Substância do cacau é associada a envelhecimento celular mais lento

Estudo europeu aponta relação entre teobromina no sangue e redução de sinais epigenéticos do envelhecimento.

Redação

Publicado em: 2 de janeiro de 2026

5 min.
Substância do cacau é associada a envelhecimento celular mais lento. - Foto: Canva

Substância do cacau é associada a envelhecimento celular mais lento. - Foto: Canva

Um estudo publicado neste mês na revista científica Aging apontou que pessoas com níveis mais elevados de teobromina no sangue apresentaram sinais de envelhecimento celular mais lento. A substância é um alcaloide encontrado principalmente no cacau e, em menores quantidades, no café e no chá.

A pesquisa analisou dados de 1.669 participantes europeus, com idade média de 60 anos, divididos em dois grupos: 509 mulheres da coorte britânica TwinsUK e 1.160 homens e mulheres do estudo alemão KORA. Os cientistas mediram a concentração de teobromina no sangue e compararam esses níveis com indicadores de envelhecimento biológico obtidos por meio de relógios epigenéticos.

Esses relógios utilizam padrões de metilação do DNA para estimar a idade biológica do organismo, que pode ser diferente da idade cronológica. Segundo os autores, participantes com maior presença de teobromina apresentaram um ritmo reduzido de envelhecimento celular.

O que os pesquisadores observaram

De acordo com a professora Jordana Bell, do King’s College London, autora principal do estudo, o foco da análise foi identificar “etiquetas químicas” que se ligam ao DNA e influenciam a ativação ou desativação de genes. Esses mecanismos epigenéticos não alteram a sequência genética, mas afetam a forma como os genes se manifestam ao longo da vida.

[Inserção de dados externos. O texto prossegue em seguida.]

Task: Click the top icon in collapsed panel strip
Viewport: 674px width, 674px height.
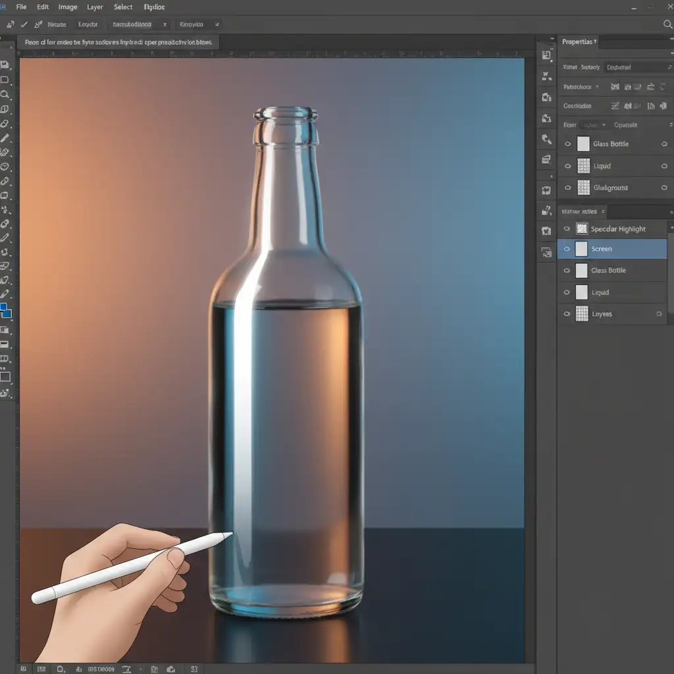Action: 546,56
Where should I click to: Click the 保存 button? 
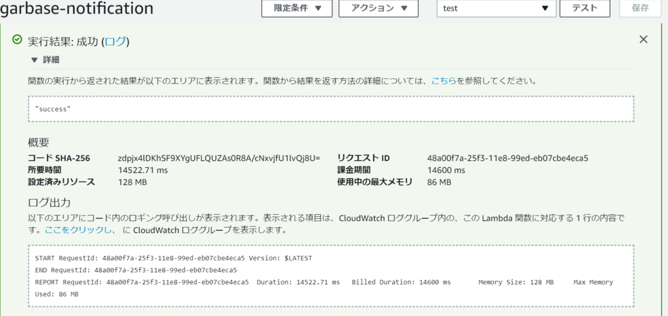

Ao investigar outros compostos presentes no chocolate amargo, os pesquisadores constataram que a associação com o envelhecimento celular persistia apenas em relação à teobromina.

“O que nossos resultados sugerem é que a teobromina pode estar influenciando a atividade dos genes, o que acaba impactando o envelhecimento e a saúde”, explicou Bell.

Associação não significa causa

Apesar dos resultados promissores, os próprios autores ressaltam que o estudo identificou apenas uma associação, e não uma relação de causa e efeito. A pesquisa não avaliou detalhadamente a dieta dos participantes, nem a quantidade ou o tipo de chocolate consumido.

Além disso, os dados foram coletados em um único momento, o que impede a análise dos efeitos da teobromina ao longo do tempo. Especialistas também lembram que os relógios epigenéticos são estimativas dinâmicas e não representam uma medida definitiva do envelhecimento.

Chocolate amargo: como escolher

Nutricionistas ouvidos pelos pesquisadores reforçam que o chocolate amargo pode fazer parte de uma alimentação equilibrada, desde que consumido com moderação. As principais orientações são:

  • Optar por chocolates com 70% ou mais de cacau, que concentram mais compostos benéficos e menos açúcar;
  • Verificar se o cacau aparece como primeiro ingrediente no rótulo;
  • Evitar chocolates processados pelo método holandês, que reduz o teor de polifenóis;
  • Ter atenção ao consumo por gestantes e crianças, devido à possível presença de metais como chumbo e cádmio.

Especialistas também alertam que fatores como alimentação equilibrada, atividade física, sono adequado e controle do estresse continuam sendo determinantes muito mais relevantes para um envelhecimento saudável.